Durante la prima ora, Grillo ripercorre le vicende politiche dell’ultimo anno. Spiega ai suoi eventi e dinamiche. Con la calma di una riunione tra intimi, alza la voce poche volte. Proietta immagini dal suo computer: prima l’elenco dei processi in cui è coinvolto, poi le idee che dice “innovative” trovate in rete. Ricorda cosa hanno fatto i parlamentari M5S a Roma. Dalla lotta per il decreto sul femminicidio fino al decreto Imu-Bankitalia. Parla al plurale “noi abbiamo fatto”, a volte si sbaglia “io ho detto”, ma subito si ricorregge. Attacca come sempre il presidente del Consiglio: “L’ebetino è di una cattiveria…Bisogna essere cattivi per dire: ‘Ti do 80 euro a famiglia’. E’ la sublimazione del voto di scambio”. E racconta la sua versione del retroscena sull’incontro con l’ambasciatore inglese: “Tutti gli ambasciatori sono venuti a chiedermi spiegazioni su quello che succedeva in Italia. Tre volte i cinesi, poi i francesi e gli inglesi. Ma ci credete? A me l’hanno chiesto. Poi l’ambasciatore inglese mi ha detto: ‘Non dica perché è venuto qua’. Io non ho mai detto niente, poi lo vedo a Servizio Pubblico che lo dichiara. Fanculo. E io che avevo tenuto il segreto come fossi un eroe nazionale. Allora diciamo com’è andata. Ero lì e l’ambasciatore mi dice: ‘C’è Letta di sopra che vorrebbe pranzare con lei’. Ora lui dice che è un caso. Ma non è così. Perché noi non contiamo più nulla”. 

Parla anche di democrazia interna, con un attacco al sindaco di Napoli Luigi De Magistris e ai dissidenti espulsi in Parlamento: “Tutti quelli che vogliono visibilità poi me la mettono nel culo. De Magistris, ve lo ricordate? Lo abbiamo sostenuto fin dall’inizio. Poi arrivato al Parlamento europeo si è dimenticato di noi. Non l’abbiamo più sentito. Ma non puoi fare così. Se ti voto per fare una roba, devi fare quella roba lì. Non devi rompere i coglioni e andare da un’altra parte”. E su questo punto sembra determinato: “Noi inseriremo il vincolo di mandato. Cambieremo la costituzione perché io lo voglio. Se uno viene eletto nel Movimento 5 Stelle e poi cambia e va in un altro partito per tenersi il grano paga una penale di 250mila euro. Se no poi vai a fare in culo”.  

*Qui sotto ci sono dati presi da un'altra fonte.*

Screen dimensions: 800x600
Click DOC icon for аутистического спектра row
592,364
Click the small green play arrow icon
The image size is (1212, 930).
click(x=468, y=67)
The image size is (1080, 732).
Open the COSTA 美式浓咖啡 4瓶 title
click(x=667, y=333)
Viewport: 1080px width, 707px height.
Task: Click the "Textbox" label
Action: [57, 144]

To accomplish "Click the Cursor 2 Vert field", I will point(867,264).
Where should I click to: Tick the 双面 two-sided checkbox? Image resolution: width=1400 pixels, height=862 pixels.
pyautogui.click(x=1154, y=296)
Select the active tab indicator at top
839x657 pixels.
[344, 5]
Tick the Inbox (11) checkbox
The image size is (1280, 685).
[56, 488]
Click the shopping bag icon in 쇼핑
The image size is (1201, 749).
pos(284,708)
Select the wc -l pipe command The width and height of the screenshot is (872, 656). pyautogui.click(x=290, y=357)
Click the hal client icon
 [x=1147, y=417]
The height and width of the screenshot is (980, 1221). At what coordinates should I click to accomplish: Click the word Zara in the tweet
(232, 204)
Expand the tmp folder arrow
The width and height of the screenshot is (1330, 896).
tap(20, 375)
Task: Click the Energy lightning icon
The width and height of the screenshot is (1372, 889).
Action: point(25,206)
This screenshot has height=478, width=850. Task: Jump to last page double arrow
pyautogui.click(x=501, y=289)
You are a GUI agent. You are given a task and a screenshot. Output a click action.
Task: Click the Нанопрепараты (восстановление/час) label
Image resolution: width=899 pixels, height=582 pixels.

Ad ascoltarlo c’è la Milano di provincia, quella dei banchetti in centro, ma anche dei paesi vicini. C’è il consigliere comunale Mattia Calise, ma anche i rappresentati dei meetup da Vimercate, Settimo fino a Sondrio e Lecco. Poche magliette a 5 Stelle, qualche bandiera e molte spillette. Non si va a fare proseliti nella platea di colleghi. “Non potevamo mancare”, dice Valerio Chiesa, 21 anni studente di Scienze Politiche, “comizio a pagamento? Ma cosa c’entra. Siamo qui per capire e ascoltare. Il Movimento è l’unica speranza e noi lo sappiamo bene”. Lo accompagna la ragazza, ma con i giornalisti si parla il minimo indispensabile perché poi “mistificano”. Qualcuno osa la giacca e la cravatta, ma per la maggior parte sono scarpe da ginnastica e felpe. Giovani che “vantano” già anni di militanza. “Noi prima? Ci vergogniamo ma votavamo Berlusconi“. Lo dicono piano David Trestini (Sondrio) e Emanuele Elia (Lecco), perché è vero che nel Movimento c’è gente di destra e di sinistra, ma “quel nome lì” fa inorridire tutti. “Poi ad un certo punto abbiamo capito. Troppe le promesse mai mantenute. Anzi ora sono Silvio e Renzi a prendere da Grillo, a rubargli le idee. Questa è la nostra ultima spiaggia. E siamo qui perché a volte si può imparare anche con la comicità. Gli italiani certe cose altrimenti non le capirebbero mai”. Una destra delusa da Silvio Berlusconi, ma anche la sinistra stanca che dice di non riconoscersi più nei suoi leader. “Io prima votavo Rifondazione comunista”, dice Guglielmo Pernice da Vimercate. E’ insieme al suo gruppo di attivisti e al consigliere comunale di riferimento. “Ma il Movimento è così. Aperto a tutti. Io sono felice che i nostri parlamentari non abbiano fatto compromessi. Non avrebbe avuto senso. Cresceremo tanto e ancora. Anche perché altrimenti non riusciamo a vedere altre strade”.